"My First Mother"

A classmate's unexpected pregnancy sent my thoughts back to my own first mother, and the choices she made for my future.

An adoptee thinks about her first mother and the fact that her parents never judged her birth parents

“They’re letting her come to the social.”

Leah’s words pulled me out of my daydream and back to the picnic bench where the two of us sat.

“What?” I said to my classmate, with a puzzled look.

“Avery,” she huffed, adjusting her uncomfortable uniform skirt. “They’re letting her go to the social. But she can’t sit up front.”

My curiosity was piqued. “Why do they care where she sits?”

Leah rolled her eyes at me. “They don’t want anyone to see, you know, her stomach.”

I let out an annoyed groan.

Avery had had to leave our private, religious high school earlier that year because she had committed the “ultimate sin” for a girl our age. She was pregnant.

Avery had not been kind to me throughout the years. When we were in middle school, she relentlessly teased me on the school bus. In high school, when I became nearly as popular as she was, Avery smugly pretended that I was invisible. I often wondered whether she treated me this way because my existence was somehow offensive to her or because I was one of the few girls at school who didn’t care about what she thought.

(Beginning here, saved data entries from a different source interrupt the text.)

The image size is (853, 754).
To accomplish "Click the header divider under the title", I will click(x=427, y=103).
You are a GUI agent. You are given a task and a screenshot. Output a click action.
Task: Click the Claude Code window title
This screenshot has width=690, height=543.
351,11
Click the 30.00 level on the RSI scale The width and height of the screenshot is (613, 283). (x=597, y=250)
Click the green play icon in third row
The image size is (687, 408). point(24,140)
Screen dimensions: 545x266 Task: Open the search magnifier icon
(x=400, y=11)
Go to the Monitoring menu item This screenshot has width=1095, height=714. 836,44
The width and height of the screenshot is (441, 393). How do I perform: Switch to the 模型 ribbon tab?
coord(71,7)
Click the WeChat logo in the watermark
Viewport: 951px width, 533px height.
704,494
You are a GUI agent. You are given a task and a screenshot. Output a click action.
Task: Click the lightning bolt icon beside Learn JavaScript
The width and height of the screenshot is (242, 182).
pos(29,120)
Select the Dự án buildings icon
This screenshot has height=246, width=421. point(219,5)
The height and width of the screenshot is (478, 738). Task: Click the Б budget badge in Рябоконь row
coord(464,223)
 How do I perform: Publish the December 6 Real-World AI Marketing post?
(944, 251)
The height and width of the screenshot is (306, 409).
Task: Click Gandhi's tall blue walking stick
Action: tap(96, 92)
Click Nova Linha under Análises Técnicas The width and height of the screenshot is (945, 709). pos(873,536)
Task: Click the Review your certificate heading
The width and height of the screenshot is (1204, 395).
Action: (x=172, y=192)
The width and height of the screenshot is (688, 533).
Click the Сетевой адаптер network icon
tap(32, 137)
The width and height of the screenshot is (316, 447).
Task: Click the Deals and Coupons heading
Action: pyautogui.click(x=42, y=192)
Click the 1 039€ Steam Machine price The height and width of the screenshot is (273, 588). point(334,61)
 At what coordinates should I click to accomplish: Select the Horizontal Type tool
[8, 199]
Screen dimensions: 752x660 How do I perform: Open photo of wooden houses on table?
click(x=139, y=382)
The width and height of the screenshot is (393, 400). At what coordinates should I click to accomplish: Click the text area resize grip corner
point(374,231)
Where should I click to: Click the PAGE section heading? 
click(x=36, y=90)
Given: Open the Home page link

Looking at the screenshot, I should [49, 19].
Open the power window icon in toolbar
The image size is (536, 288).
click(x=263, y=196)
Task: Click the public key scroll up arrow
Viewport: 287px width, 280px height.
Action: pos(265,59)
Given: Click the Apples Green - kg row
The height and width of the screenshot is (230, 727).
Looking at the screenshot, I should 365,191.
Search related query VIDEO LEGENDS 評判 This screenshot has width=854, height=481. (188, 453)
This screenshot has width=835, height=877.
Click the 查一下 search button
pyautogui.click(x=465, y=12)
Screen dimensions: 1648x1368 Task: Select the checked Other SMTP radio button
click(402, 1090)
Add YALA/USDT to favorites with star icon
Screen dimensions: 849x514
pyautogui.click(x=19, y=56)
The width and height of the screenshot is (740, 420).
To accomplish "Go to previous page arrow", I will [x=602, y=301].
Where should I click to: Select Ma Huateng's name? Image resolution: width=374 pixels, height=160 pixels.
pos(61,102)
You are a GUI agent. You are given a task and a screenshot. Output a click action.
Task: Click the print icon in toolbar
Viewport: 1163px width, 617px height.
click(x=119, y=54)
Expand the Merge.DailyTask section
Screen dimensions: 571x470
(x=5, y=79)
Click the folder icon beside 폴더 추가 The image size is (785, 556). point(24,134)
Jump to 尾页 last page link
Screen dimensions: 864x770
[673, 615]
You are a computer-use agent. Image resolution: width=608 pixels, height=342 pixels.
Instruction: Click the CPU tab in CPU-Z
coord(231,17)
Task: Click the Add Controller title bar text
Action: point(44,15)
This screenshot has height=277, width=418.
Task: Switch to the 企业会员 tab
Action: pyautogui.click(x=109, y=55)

As Avery’s stomach grew, my indifference to her melted into inexplicable compassion. I felt a strong need to defend her when people gossiped behind her back. I internally railed against the school administration who asked her to sit in the back of the room at the senior social. When the baby’s father was lost in a tragic accident while Avery was still pregnant, I went to the funeral and wept bitterly for their tiny almost-family.

When I reached adulthood, I was finally able to understand why my feelings toward Avery had changed. As an unmarried, unprepared, and pregnant teenager, Avery fit the description of my own first mother, for why she couldn’t keep me. Though Avery did not make an adoption plan, she became a symbol of my first mother. And when people looked at Avery, it was clear they thought she should be ashamed. I imagined people looking at my own mother’s swollen belly and wondered how someone can be ashamed of the mother without also being ashamed of her baby.

My mother and father always spoke highly of my first mother, a woman they had never met. They also never uttered a negative judgment about my biological father. Knowing some of the things my biological father did in his life, the thoughtfulness they managed amazes me to this day. My parents couldn’t keep me from observing how unkindly many people treated others, especially girls like Avery, outside the walls of our cyan blue home. But what matters most to me is that my parents were — and are — kind people.

I sometimes tell this story to original parents and adoptive parents who ask me how they should share difficult information with an adopted child. As my mother once told me, “We told you the details of your pre-adoption story that we knew. We were careful never to speak as though someone you are related to is a horrible person. We wanted you to know the truth without your coming to the conclusion that you are horrible, too.” They hadn’t been advised on how to explain adoption. They simply made a choice and hoped it was the right thing to do. I finally made sure to tell them it was.